Silvana Giuliatti: Meu mestrado foi o primeiro contato com Física aplicada que era o que eu queria. Mesmo desenvolvendo o projeto dentro do Hospital das Clínicas da USP, estava cercada de físicos, com pouco contato com médicos e biólogos.
No doutorado, durante o desenvolvimento do projeto, que foi feito inteiramente no Imperial College, foi quando comecei a ganhar experiência com pessoas de outra formação e meu interesse pela área aplicada à medicina aumentou ainda mais.
Nesses quatro anos em Londres foi onde tive meus maiores desafios, pois lá você é responsável por todo o seu projeto, diferente da USP onde temos funcionários e técnicos que auxiliam os pós-graduandos.
Por isso, como meu projeto envolvia cobaias, foi a a primeira vez que fui pra bancada. Foi lá também que desenvolvi muito a minha habilidade em programar. Além disso, tinha o desafio da língua inglesa.
Resumindo: foi uma experiência pessoal e profissional maravilhosa.
Kelvin Santos: A senhora estuda Física Aplicada à Medicina e Biologia com ênfase em Bioinformática, na nossa faculdade particularmente, poucos estudantes do curso de física têm contato com uma área tão multidisciplinar. A senhora poderia falar um pouco sobre como teve contato com a área e sobre suas pesquisas Exige muitos conhecimentos sobre Biologia?

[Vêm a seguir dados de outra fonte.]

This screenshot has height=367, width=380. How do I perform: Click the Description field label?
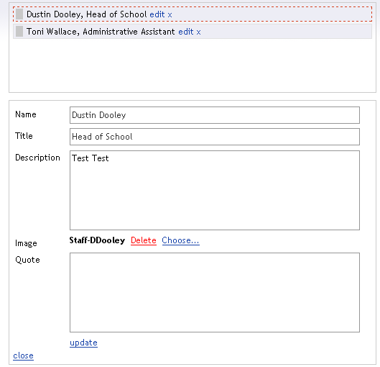[37, 158]
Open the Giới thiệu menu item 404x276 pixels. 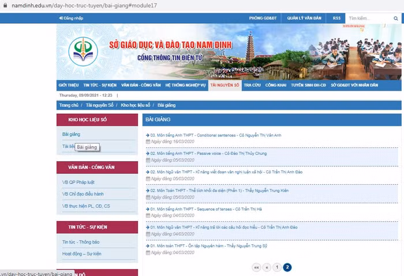tap(69, 85)
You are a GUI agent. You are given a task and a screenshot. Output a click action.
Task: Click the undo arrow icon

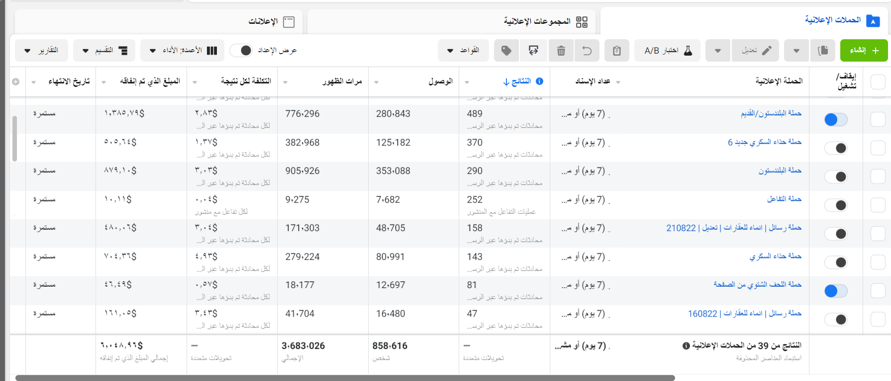pos(587,51)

Silvana Giuliatti: Durante minha graduação eu fui visitar alguns lugares onde poderia fazer mestrado que fosse com Física aplicada em alguma coisa... Física teórica era a única coisa de que eu tinha certeza de que não queria fazer.
Fui visitar UNICAMP e ITA e nada me parecia interessante, até que u colega da turma me disse que estava fazendo um estágio em radiodiagnóstico e radioproteção no HC da USP em Ribeirão Preto. Achei interessante e comecei a fazer IC com um professor da UNESP - Rio Claro, Prof. Bucalon, que orientava nesse programa de pós-graduação.

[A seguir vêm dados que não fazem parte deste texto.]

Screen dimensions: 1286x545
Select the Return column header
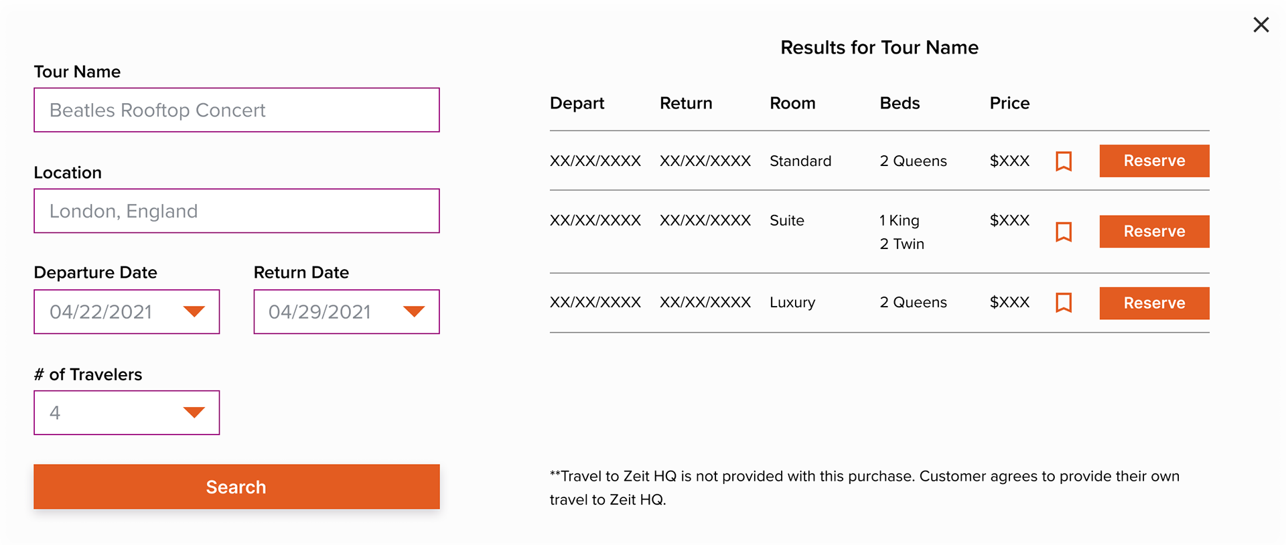pyautogui.click(x=686, y=103)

Foi quando descobri o que eu queria fazer, assim que terminei a graduação prestei a prova de seleção e no ano seguinte iniciei o mestrado. Foi o único programa de pós-graduação em que me inscrevi. Não tentei mais nenhum outro programa.
Depois que voltei de Londres, a era genômica estava em alta no Brasil, pois os primeiros grupos estavam se formando. Um profissional da área de exatas, que sabia programar e com formação aplicada à biologia e medicina era muito bem vindo nesses grupos. Quase não havia profissionais com esse perfil. Foi quando comecei a atuar na Bioinformática e hoje a linha de pesquisa principal em meu laboratório é Bioinformática estrutural que envolve modelagem, docking e dinâmica de estruturas moleculares.
Quanto aos conhecimentos sobe Biologia, eles vão se consolidando naturalmente. A partir do momento que você começa a viver num mundo interdisciplinar você vai absorvendo os conceitos e quando você percebe já está liderando grupos com médicos, biólogos, físicos, e tudo se torna natural.
Mesmo assim, ainda tenho que aprender muito. Cada projeto novo, cada vírus, cada bactéria, cada proteína nova pra mim, exige um tempo de estudo. Mas, isso é desafiador.
De qualquer forma, são conhecimentos extras. Serei sempre uma Bacharel em Física, de corpo e alma, com MUITO orgulho!!
Kelvin Santos: Sabe-se que o ambiente acadêmico infelizmente ainda é majoritariamente masculino, há uma diferença de tratamento pelo fato da senhora ser uma mulher nesse ambiente?
Silvana Giuliatti: Eu nunca fui tratada de forma diferente durante minha graduação ou minha pós-graduação, pelo menos não que eu lembre.
Por ironia ou curiosidade (não tenho certeza...), o fato de eu ser mulher, Bacharel em Física, sem nenhuma reprovação (esse é o lado irônico...), me dá um certo status no meio que atuo que, às vezes, intimida essas pessoas que, numa outra situação, eu tenho certeza de que me tratariam de forma diferente. Mas, muita coisa mudou e muita coisa ainda vai mudar. Isso é um bom sinal.